This paper compares COVID-related and non-COVID-related preprints published on bioRxiv and medRxiv. Specifically, they calculate how often preprints are accessed, how the articles are shared on online platforms, and how preprints compare to their published articles. The data clearly demonstrates COVID-19 preprints are accessed, shared on social media, and referenced by journalists more often than non-COVID preprints. The study data, methods, and analysis do support the claim that: “Our results highlight the unprecedented role of preprints and preprint servers in the dissemination of COVID-19 science”. The authors also conclude that there is a “likely long-term impact of the pandemic on the scientific publishing landscape”, although there is not any specific data to support the second claim. The study is potentially informative.

Detailed Review

Introduction. The authors made a compelling case highlighting the gap between traditional publication processes and the urgent needs in disseminating scientific information regarding COVID. Current literature and context is well-described. The objective of this study is clearly stated.

Revision suggestion: Suggest removing the results and conclusion from the introduction(i.e., “We found that preprint servers... in this endeavour.”)
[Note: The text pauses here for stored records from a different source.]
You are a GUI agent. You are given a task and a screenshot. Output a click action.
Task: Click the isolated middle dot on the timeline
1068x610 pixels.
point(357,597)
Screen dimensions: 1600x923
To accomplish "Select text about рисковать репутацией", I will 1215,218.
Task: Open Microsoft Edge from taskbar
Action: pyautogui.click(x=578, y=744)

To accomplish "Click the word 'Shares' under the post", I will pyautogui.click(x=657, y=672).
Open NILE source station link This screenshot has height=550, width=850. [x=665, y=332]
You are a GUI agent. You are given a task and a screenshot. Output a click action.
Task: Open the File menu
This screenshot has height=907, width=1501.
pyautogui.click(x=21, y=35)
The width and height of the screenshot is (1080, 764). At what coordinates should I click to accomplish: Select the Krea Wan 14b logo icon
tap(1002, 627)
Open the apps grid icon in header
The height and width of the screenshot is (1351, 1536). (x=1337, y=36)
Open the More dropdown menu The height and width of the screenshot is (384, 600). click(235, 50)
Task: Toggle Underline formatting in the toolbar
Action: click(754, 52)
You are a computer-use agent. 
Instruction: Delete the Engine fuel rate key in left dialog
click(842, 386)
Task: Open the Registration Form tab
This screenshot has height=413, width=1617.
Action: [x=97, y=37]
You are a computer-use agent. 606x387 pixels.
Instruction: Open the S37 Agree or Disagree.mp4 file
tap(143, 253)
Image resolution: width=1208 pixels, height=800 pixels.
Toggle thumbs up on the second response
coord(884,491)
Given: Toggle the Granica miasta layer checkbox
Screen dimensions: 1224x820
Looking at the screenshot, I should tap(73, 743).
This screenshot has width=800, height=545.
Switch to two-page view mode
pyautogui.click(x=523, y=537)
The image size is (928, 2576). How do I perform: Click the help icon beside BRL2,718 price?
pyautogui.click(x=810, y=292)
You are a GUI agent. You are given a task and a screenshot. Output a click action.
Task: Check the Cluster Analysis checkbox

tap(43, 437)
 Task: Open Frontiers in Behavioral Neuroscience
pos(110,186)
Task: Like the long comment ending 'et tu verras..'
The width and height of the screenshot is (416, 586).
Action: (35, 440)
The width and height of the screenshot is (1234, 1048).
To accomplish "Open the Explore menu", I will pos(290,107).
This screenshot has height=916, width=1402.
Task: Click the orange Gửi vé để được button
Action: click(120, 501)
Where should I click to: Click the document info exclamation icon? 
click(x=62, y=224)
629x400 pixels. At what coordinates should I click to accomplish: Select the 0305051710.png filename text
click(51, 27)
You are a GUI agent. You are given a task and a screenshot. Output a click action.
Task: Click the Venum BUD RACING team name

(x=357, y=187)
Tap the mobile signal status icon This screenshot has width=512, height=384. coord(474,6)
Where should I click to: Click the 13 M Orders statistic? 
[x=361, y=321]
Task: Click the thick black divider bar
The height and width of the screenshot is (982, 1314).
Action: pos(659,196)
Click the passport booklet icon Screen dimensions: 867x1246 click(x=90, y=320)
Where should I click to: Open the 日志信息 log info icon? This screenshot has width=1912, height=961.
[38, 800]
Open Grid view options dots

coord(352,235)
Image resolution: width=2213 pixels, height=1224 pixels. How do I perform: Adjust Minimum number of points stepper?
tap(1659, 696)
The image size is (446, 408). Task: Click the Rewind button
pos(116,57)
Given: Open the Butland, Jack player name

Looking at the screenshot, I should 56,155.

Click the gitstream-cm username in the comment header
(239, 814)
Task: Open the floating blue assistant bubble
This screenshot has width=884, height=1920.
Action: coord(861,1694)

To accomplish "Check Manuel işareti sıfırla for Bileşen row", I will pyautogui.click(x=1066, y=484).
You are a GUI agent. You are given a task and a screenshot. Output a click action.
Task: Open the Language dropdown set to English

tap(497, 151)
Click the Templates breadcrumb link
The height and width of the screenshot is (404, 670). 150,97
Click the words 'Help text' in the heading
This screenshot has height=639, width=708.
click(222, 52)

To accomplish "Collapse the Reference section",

Results. Interesting and extensive analysis of the preprint repositories. It was particularly relevant to consider the issue of social media and misinformation as part of the analysis. The impact of the study could be enhanced by specifically investigating whether COVID-19 preprints address issues of health disparities or diversity, equity, and inclusion regarding study authors, study participants, or media headlines.

Revision suggestion: use sub-headings to organize content and help the readers navigate the many analyses.

Discussion. Thorough discussion. The main study finding is that preprints are playing a newly important role in science communication during the COVID-19 pandemic. This is well-supported by the research and clearly articulated in the discussion. However, the authors should specifically mention: what are the implications or recommendations to improve science communication that flow from this study finding? The paragraph about misinformation on twitter is interesting, but the authors could enhance the utility of the study by linking these results to the discussion about the speed at which new findings are shared, whether they are published, and how the preprint papers change by the time of publication.

Revision Suggestion: Two other study claims in the discussion are not well-supported by the data and methods. First, the discussion says “the pandemic has left what is likely to be a lasting imprint on the preprint and science publishing landscape”. None of the data speaks to changes on the publishing impact outside of the pandemic. They also conclude that rapid dissemination through preprints has not affected “quality of preprints that are subsequently published.” However, this study does not have data that speaks directly to the quality of the evidence.

Methods. The authors should be applauded for the major effort to build the study dataset from multiple information sources in order to comment on many aspects of the preprint lifecycle including eventual publication and mentions in social and traditional media. However, odds ratios are not the appropriate effect estimate to use. The risk / relative risk can be calculated instead and is preferred.

Figures & Tables.

Figure 1D. Would it be possible to align the timeline of panel D with panels A - C? Or enlarge the grey knots for dates.

Figure 2C & 2D. Spell out country name abbreviations in footnote; Or, if the goal is to show clustering by continent (2D), remove the country IDs and enlarge the knots.